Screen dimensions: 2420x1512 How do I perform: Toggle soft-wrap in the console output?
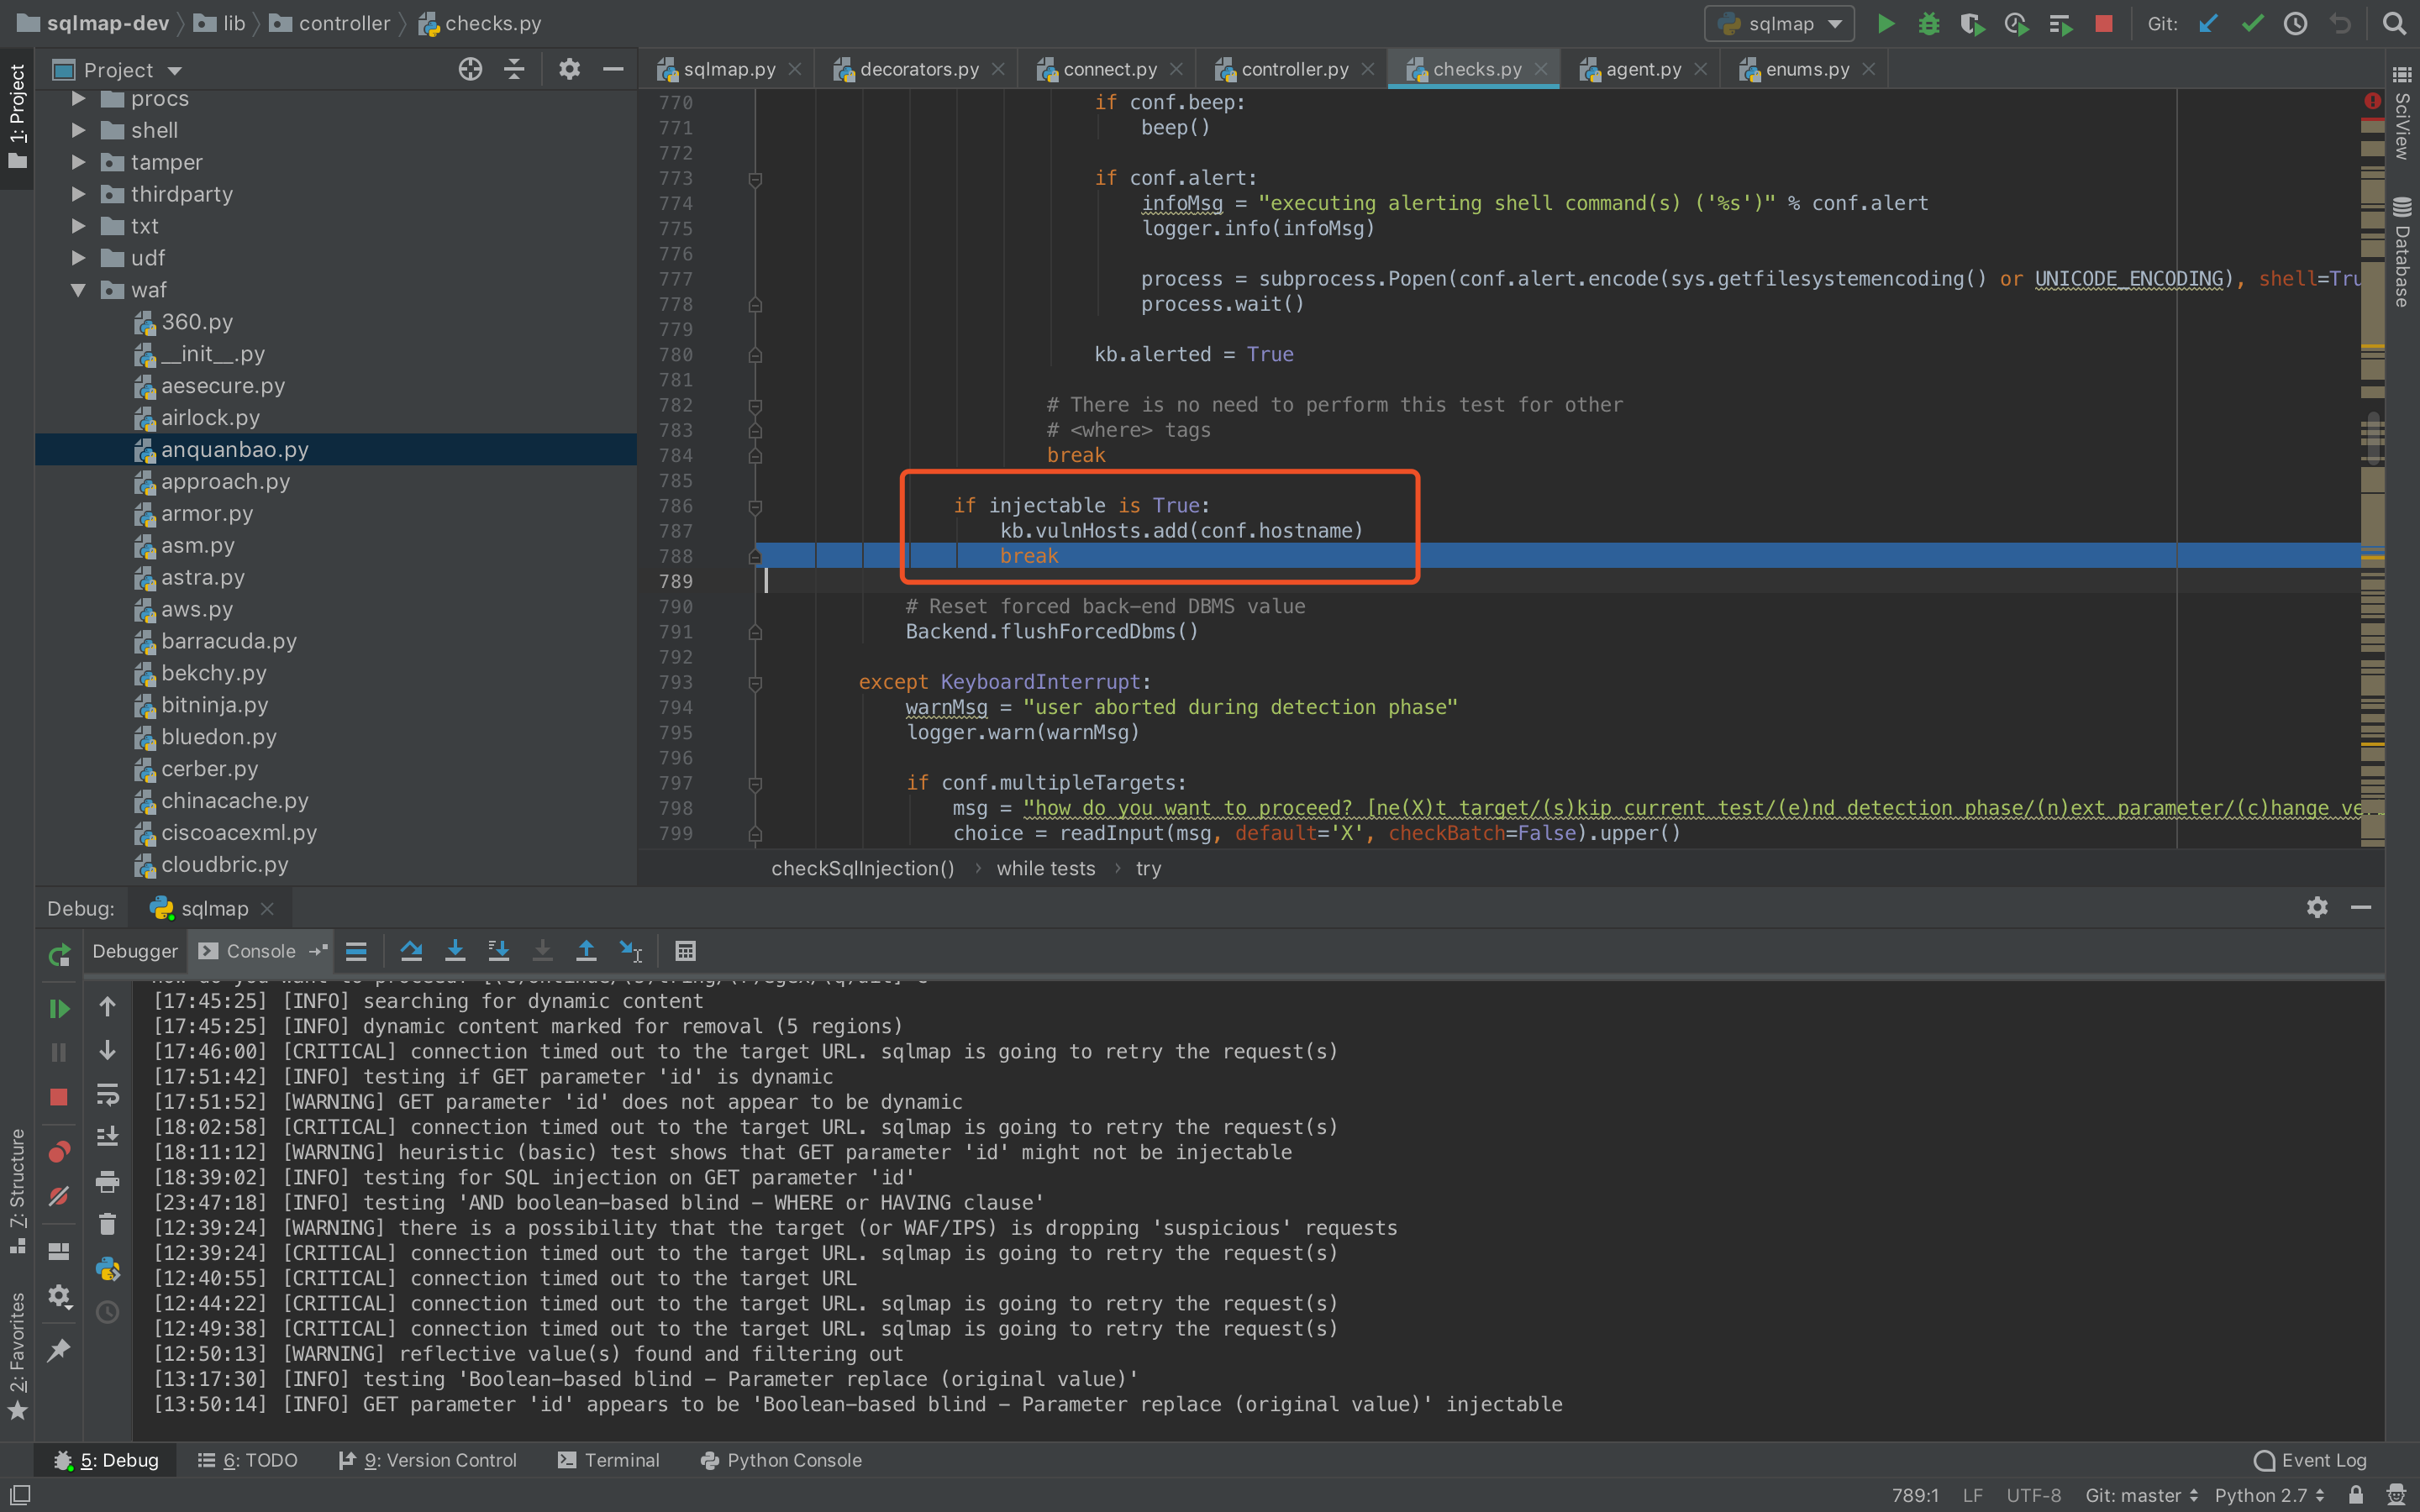[107, 1094]
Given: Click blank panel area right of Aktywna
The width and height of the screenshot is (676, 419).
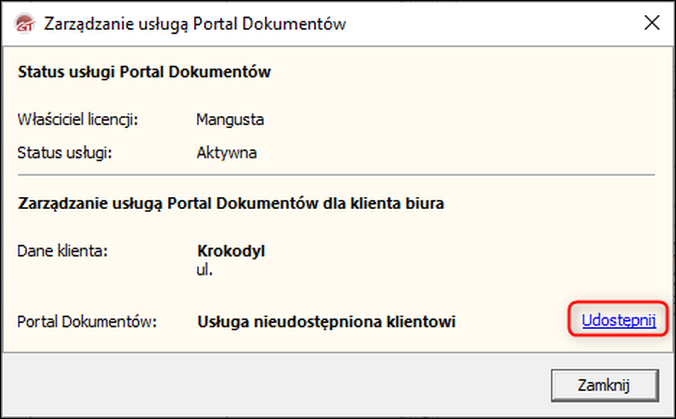Looking at the screenshot, I should click(450, 153).
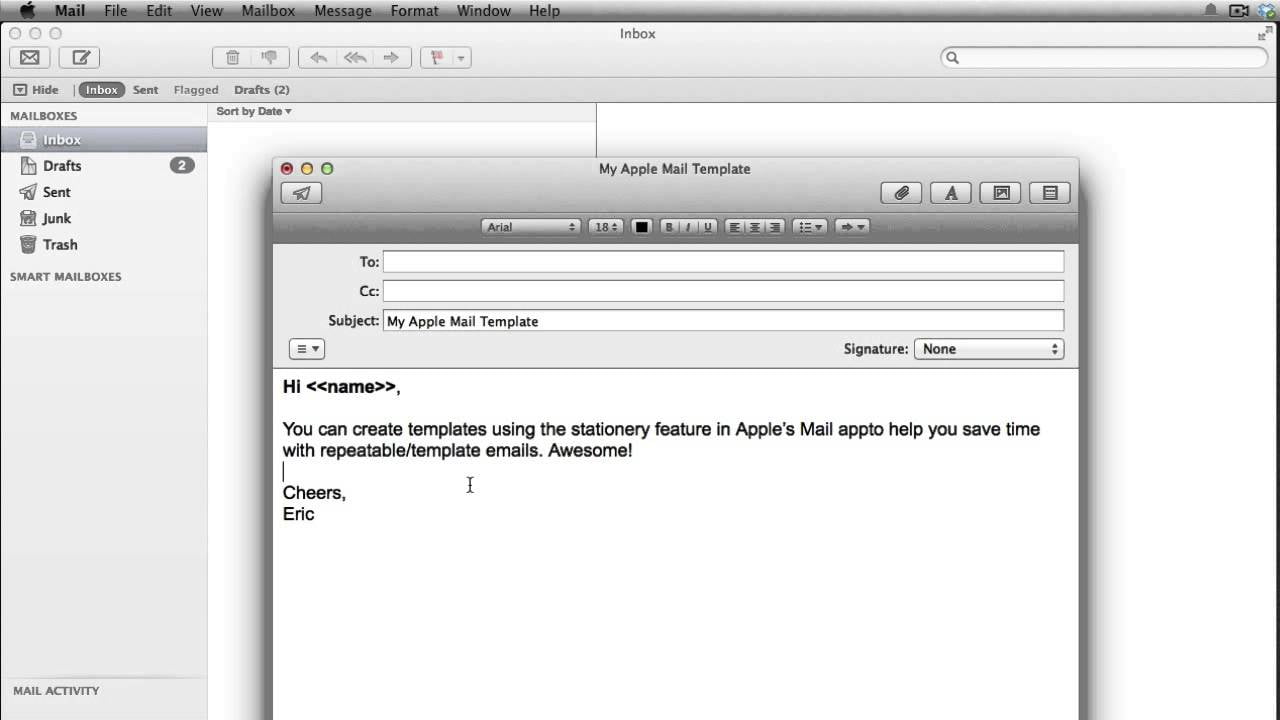The width and height of the screenshot is (1280, 720).
Task: Open the Signature dropdown set to None
Action: click(x=988, y=348)
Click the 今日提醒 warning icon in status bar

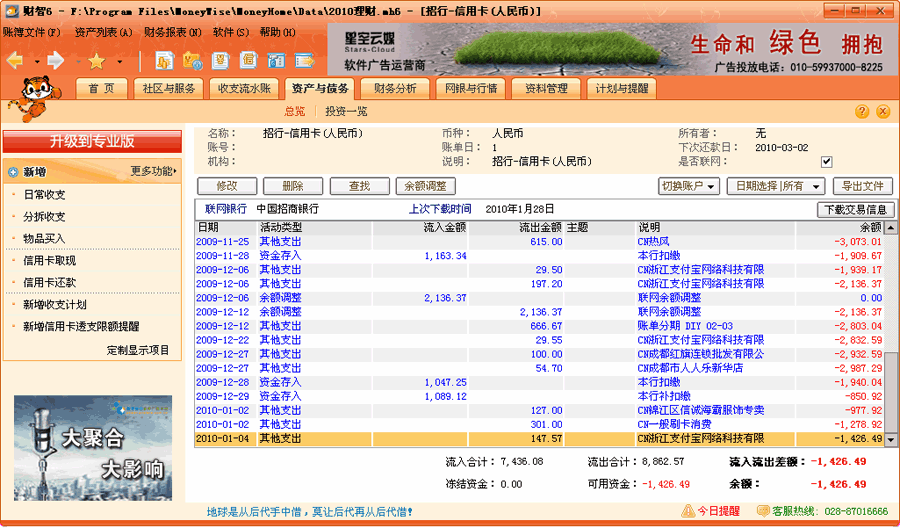click(x=688, y=511)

^^^^

GIVEN INSTRUCTION:
Copy out every line of the items above word for word, leaving out the pictures.

OUTPUT FOR THIS EXERCISE:
Screen dimensions: 2420x1512 How do I perform: Toggle soft-wrap in the console output?
[107, 1094]
Given: Click blank panel area right of Aktywna
The width and height of the screenshot is (676, 419).
Looking at the screenshot, I should click(450, 153).
The width and height of the screenshot is (1280, 720).
Task: Open the Signature dropdown set to None
Action: click(x=988, y=348)
Click the 今日提醒 warning icon in status bar

click(x=688, y=511)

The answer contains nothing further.